The business plan of a business plan is a synthesis “technique” of all the information that has been indicated in the descriptive part of the same business plan. It ‘also the most difficult to write, because it is the numerical verification of the consistency of all the data that has been exposed: investment , financing , revenues , costs , revenue and outgoing cash flows , and more, must be synthesized within the forecasts , which are the projections future of the business.

The predictions usually are made ​​on a time horizon of five years, even if you have to specify that a horizon so wide loses credibility because for some variables it becomes practically impossible to make exact predictions. For example, for a company that produces plastic materials (oil) is essential to assume fluctuations in crude oil prices over the next five years, but due to fluctuations in the price of crude oil, it becomes quite difficult to make predictions in a year . Let alone five.

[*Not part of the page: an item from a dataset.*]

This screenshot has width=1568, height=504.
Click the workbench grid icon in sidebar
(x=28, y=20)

For this reason, more often than the budget estimates are made over a period of three years.


Accordingly, the financial plan serves two very important things:

1) to verify the economic and financial viability of a business idea. In this sense, verify the economic and financial viability of a business, is to study whether the business is profitable or not in the long term (over the next three to five years). This is a test performed on the estimates of revenues and costs, as well as on the financial structure of the company, and serves to control the mechanism of creation of the costs following the achievement of revenue, and is used to identify the most suitable financial means to achieve the economic objectives that have been laid. In practical terms what this means? A simple example may help to better understand: I have to buy a machine (which costs 100,000 euro) I need to produce 1,000 units of product X, which sell for 1,500 euro per piece.

This means that I have to face a double financial aspect : the first has to do with the retrieval of € 100,000 that I need for the machine. The second is that I have to face just beginning to produce 1,000 units of my product “X”, as I will argue to produce fixed and variable costs of various kinds. Check the economic and financial viability of a business idea means just make sure that the amount of revenue (sales) that will achieve (1, 5 ml of the euro, data from 1,000 units multiplied € 1,500 per unit), will pay all costs I incur to produce and sell 1,000 units of the product. In addition, the turnover must be such as to get a refund even loans that I took at a bank or other institution financial.

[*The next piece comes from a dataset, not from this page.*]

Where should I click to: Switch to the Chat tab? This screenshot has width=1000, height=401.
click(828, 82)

2) maintain control of the business as a whole. In this respect, the business plan is usually referred to as an instrument of “guide” for the entrepreneur to write the company’s goals, strategies you want to use to achieve them, make strategic plans, prepare the budgets, analyze financial structure and revenue performance in the medium to long term, is intended to guide the activities of the entrepreneur . This is the reason why the business plan should be a tool always available to the contractor or the company’s management, rather than being seen as a tool to use, “one-off”, perhaps in view of the request of some public funding (or private) necessary for the development activity business.

From the point of view of the trend of cash flows, the financial plan allows you to check whether the assumptions made ​​(forecasts) are observed as they held the company’s management. If during the course of management events that occur in some way away goals set by the management company, then that’s the business plan expresses its effectiveness: the comparison between preliminary and final data needed to understand in which direction it is going the company. And if the company is going in the opposite direction to that planned, it is time to take the appropriate measures to correct the shot!